BEGIN Material for this task

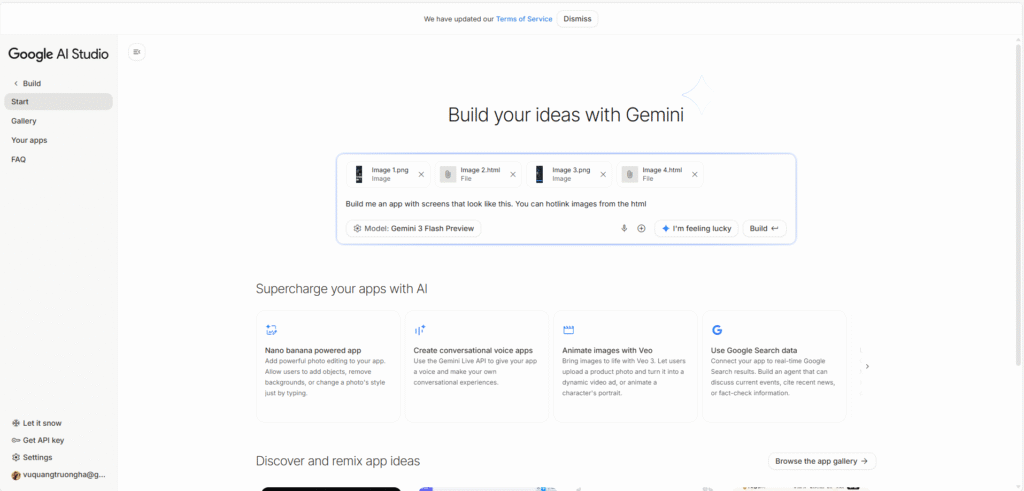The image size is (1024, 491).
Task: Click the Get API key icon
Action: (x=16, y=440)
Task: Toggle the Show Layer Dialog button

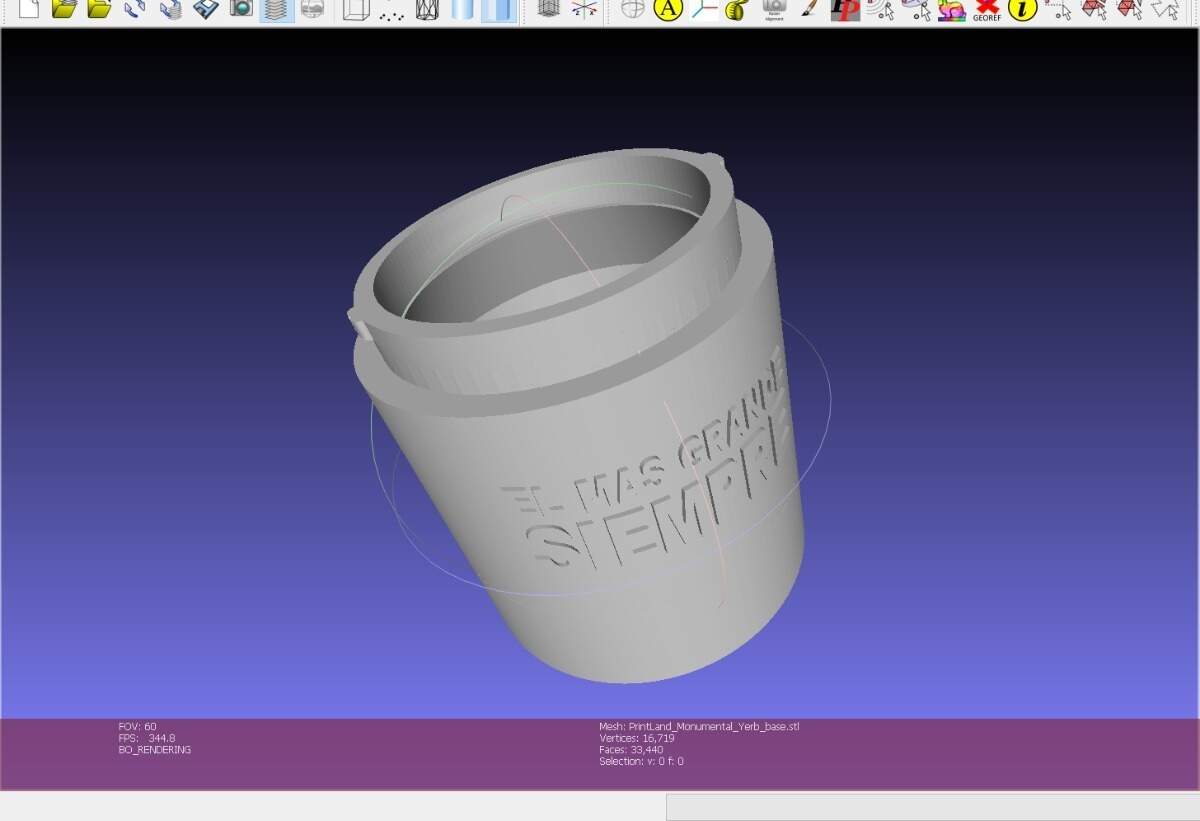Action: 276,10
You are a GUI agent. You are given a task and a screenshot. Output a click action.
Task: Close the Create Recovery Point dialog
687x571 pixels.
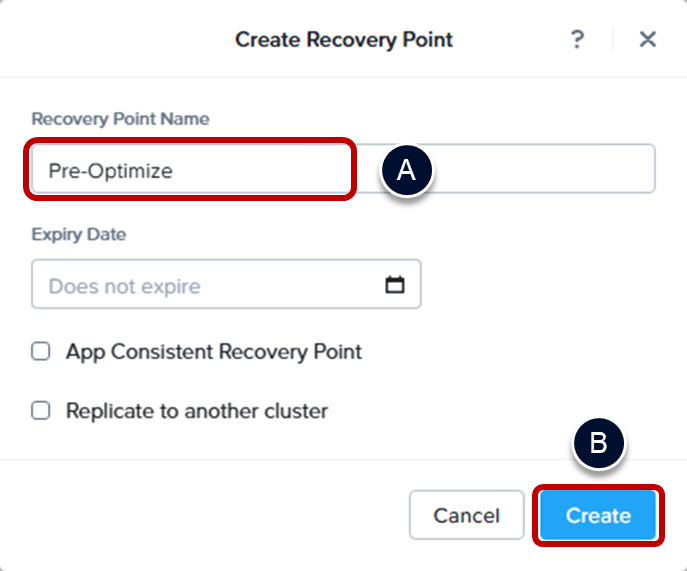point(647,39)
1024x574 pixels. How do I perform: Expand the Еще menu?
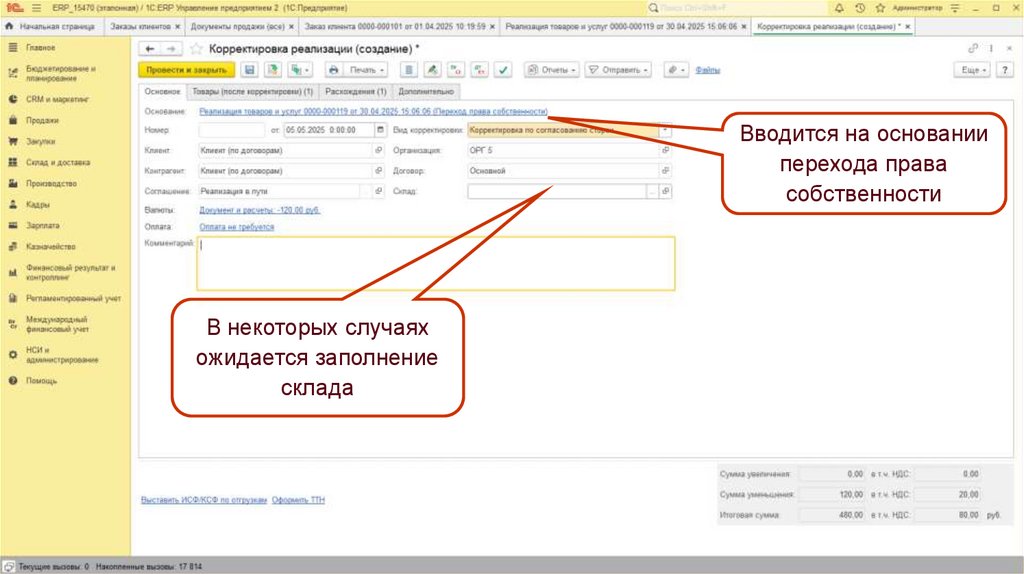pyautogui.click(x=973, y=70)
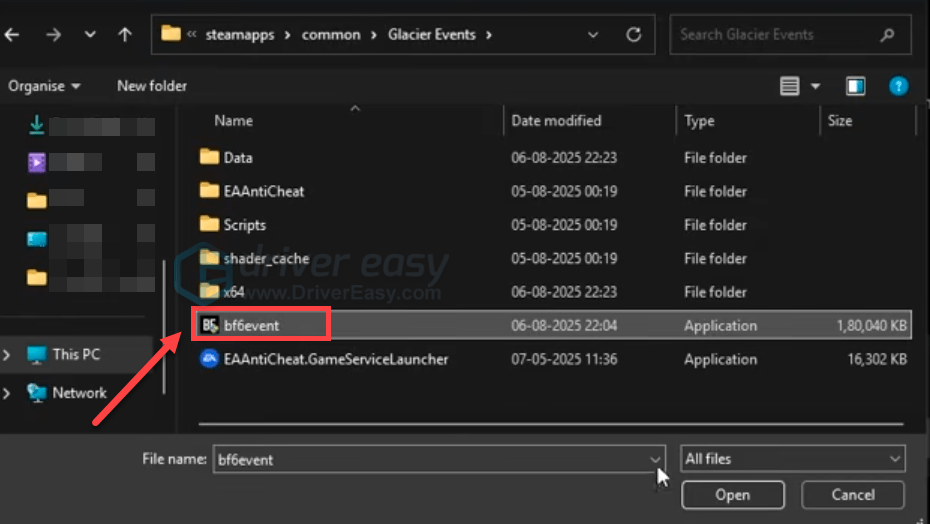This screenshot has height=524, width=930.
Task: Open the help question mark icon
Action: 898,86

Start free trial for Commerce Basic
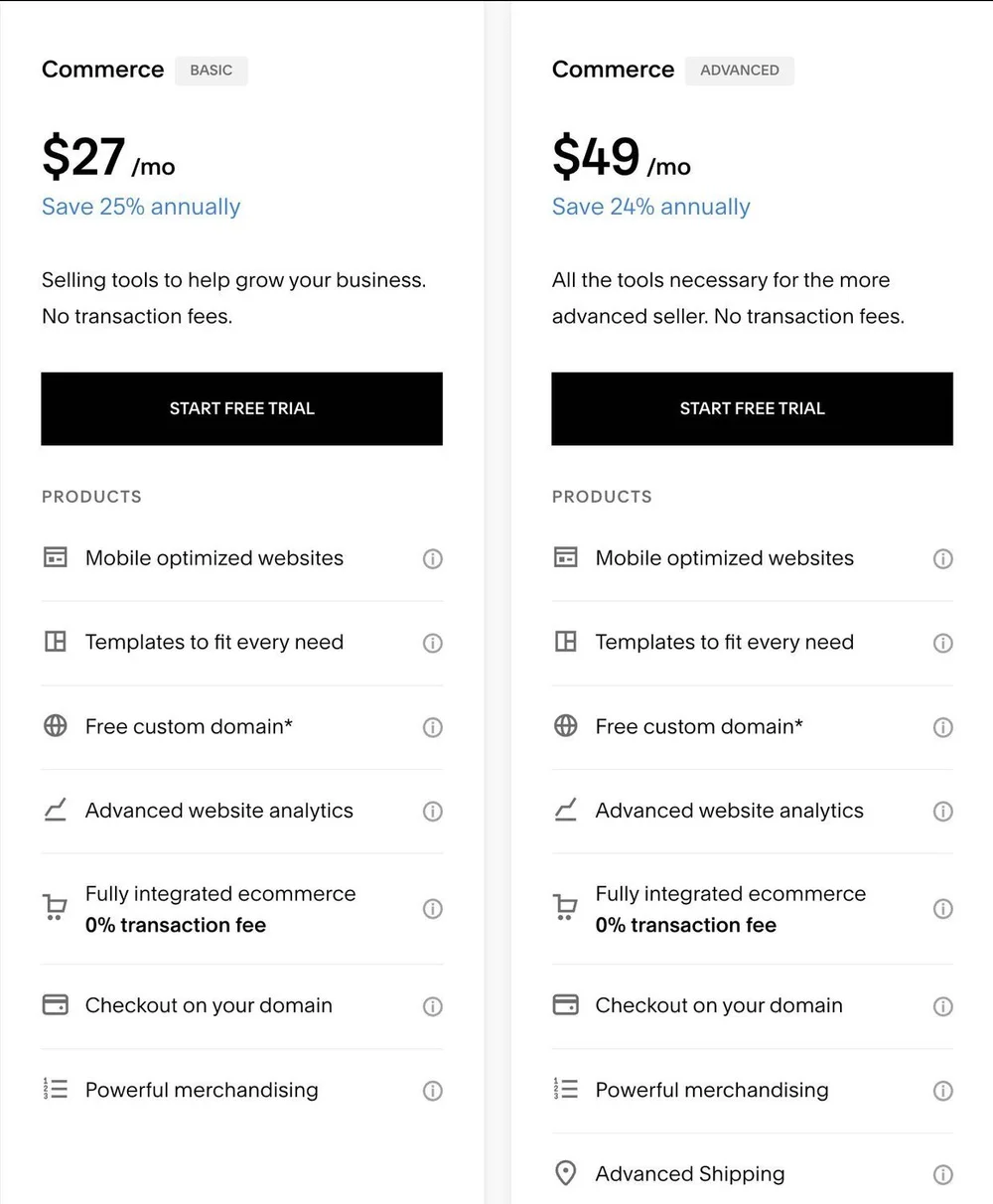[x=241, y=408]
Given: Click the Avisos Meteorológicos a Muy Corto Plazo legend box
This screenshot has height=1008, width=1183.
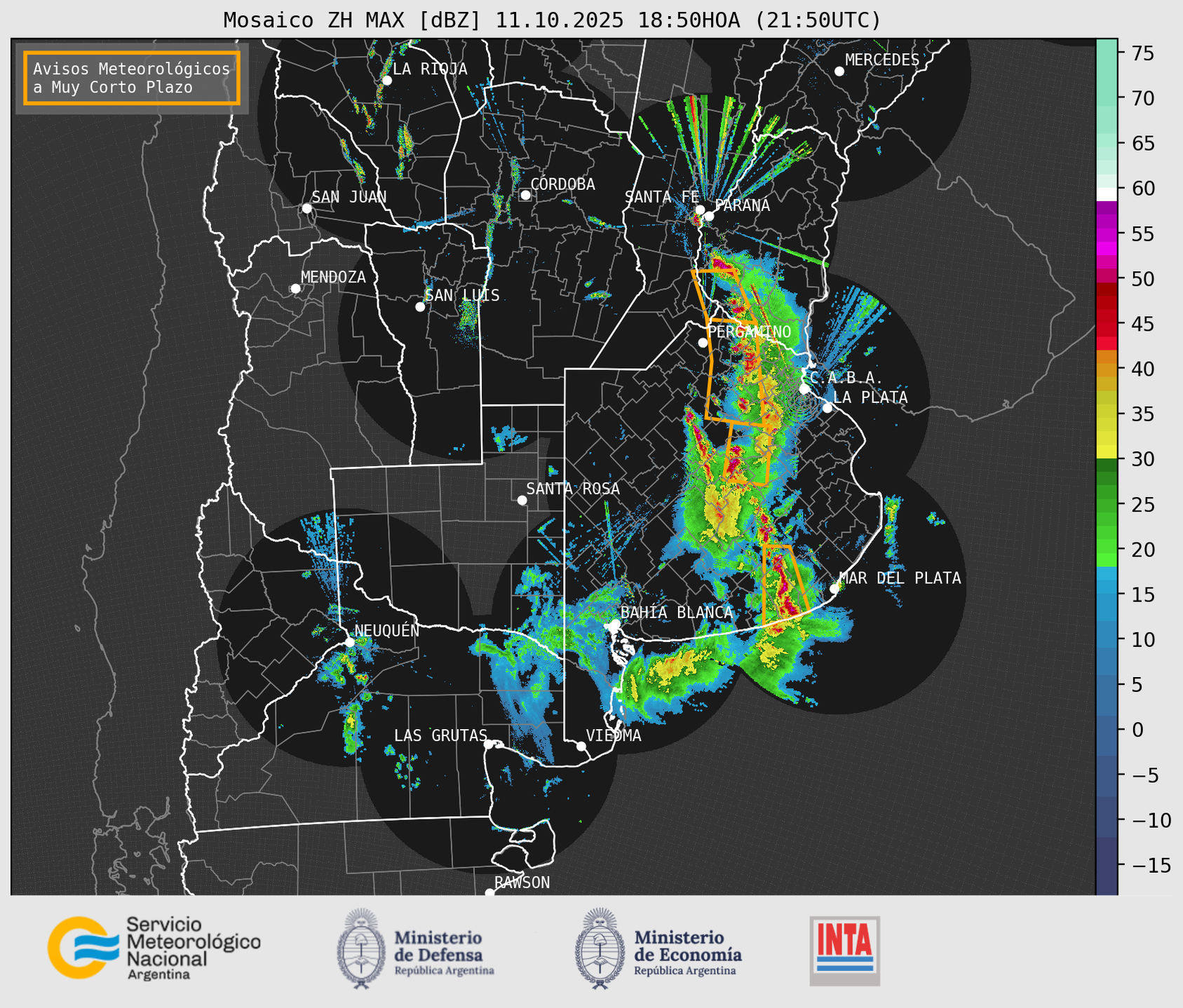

END Material for this task

(Task details): Quote, word for word and nothing more, every line from the line with "687x571 pixels." to the end of the entries, including both ends; skip any pictures.

(Completed task):
687x571 pixels.
point(647,39)
1024x574 pixels. How do I perform: Expand the Еще menu?
pyautogui.click(x=973, y=70)
This screenshot has height=524, width=930.
Task: Open the help question mark icon
Action: 898,86

Start free trial for Commerce Basic
[x=241, y=408]
Given: Click the Avisos Meteorológicos a Muy Corto Plazo legend box
This screenshot has height=1008, width=1183.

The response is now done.